All the developments are in our politics live blog:

Back with the pound, and any breakthrough in the Brexit discussions are likely to boost the currency, says Richard Falkenhäll, senior foreign exchange strategist at Nordic bank SEB:

Despite new set-backs in Brexit talks, we think there will be a solution which will pave the way for EU leaders to initiate stage two in talks when they meet next week (14-15 December). Should this be the case, our estimated Brexit risk premium suggests it would be followed by a generally stronger GBP. We target at least 0.85 in EUR/GBP on a solution that would break current deadlock in Brexit talks.

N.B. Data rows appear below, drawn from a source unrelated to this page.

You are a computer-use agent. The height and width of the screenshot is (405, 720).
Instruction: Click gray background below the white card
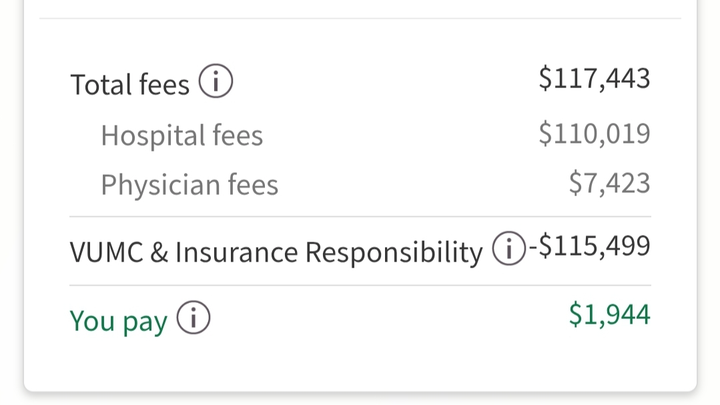coord(360,398)
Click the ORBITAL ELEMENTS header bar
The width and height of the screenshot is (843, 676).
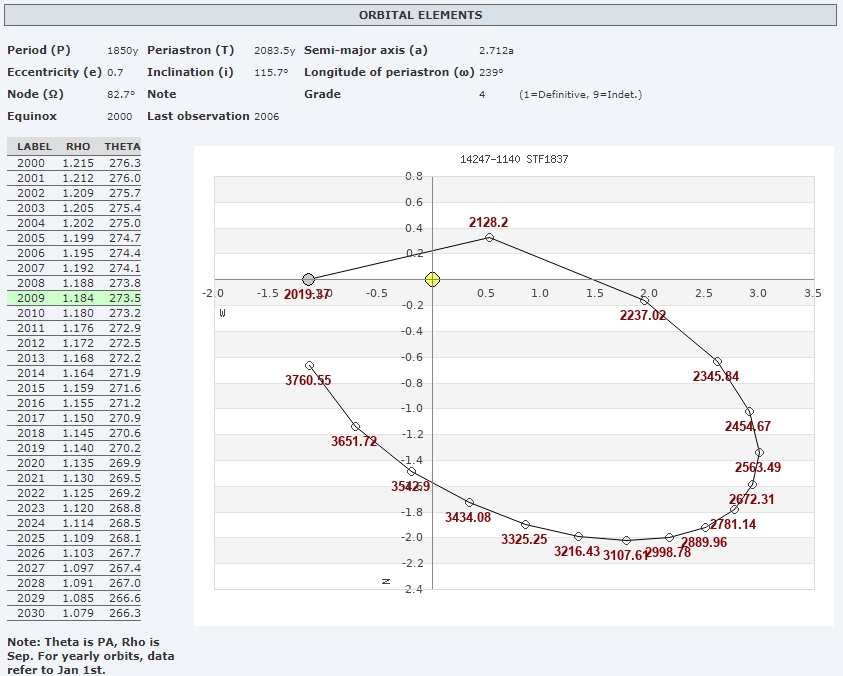421,15
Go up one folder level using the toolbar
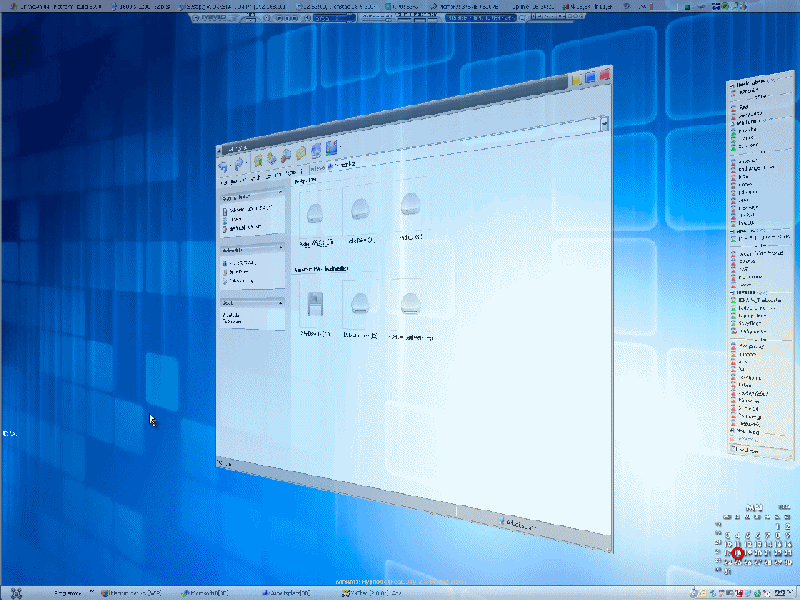Image resolution: width=800 pixels, height=600 pixels. pyautogui.click(x=257, y=161)
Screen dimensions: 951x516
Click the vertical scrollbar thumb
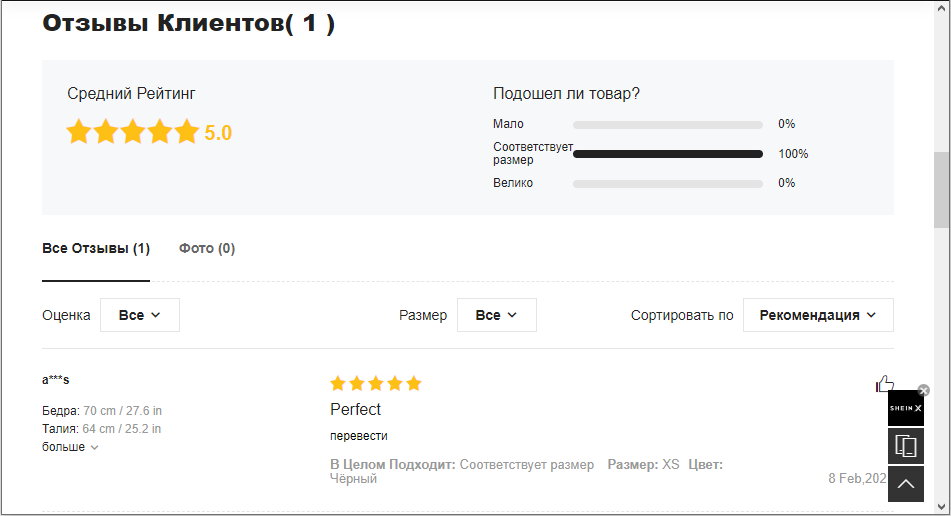click(x=941, y=190)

Time is running out but our base scenario remains that leaders will come up with a solution that satisfies EU-leaders on 14 December, moving negotiations to stage two. We continue to expect any signs of a breakthrough in negotiations between the parties to boost the GBP by decreasing the Brexit risk premium. In our view, the risk premium reflects the possibility that the UK will leave the EU without a deal in March 2019, a situation that would likely be extremely negative for the country’s growth outlook.

If a divorce deal is reached, clearing the way for trade negotiations to start later this month, then the risk premium should be considerably smaller than it is today, as the potential negative impact on the UK economy of the country’s withdrawal from the EU will have been much reduced.

At the moment the euro/pound is at 0.88 while against the dollar, the pound is down 0.45% at $1.3382.

Updated

ADP’s commentators are upbeat about their latest jobs report, although there is a warning the market could overheat in 2018:

“The labor market continues to grow at a solid pace,” said Ahu Yildirmaz, vice president and co-head of the ADP Research Institute. “Notably, manufacturing added the most jobs the industry has seen all year. As the labor market continues to tighten and wages increase it will become increasingly difficult for employers to attract and retain skilled talent.”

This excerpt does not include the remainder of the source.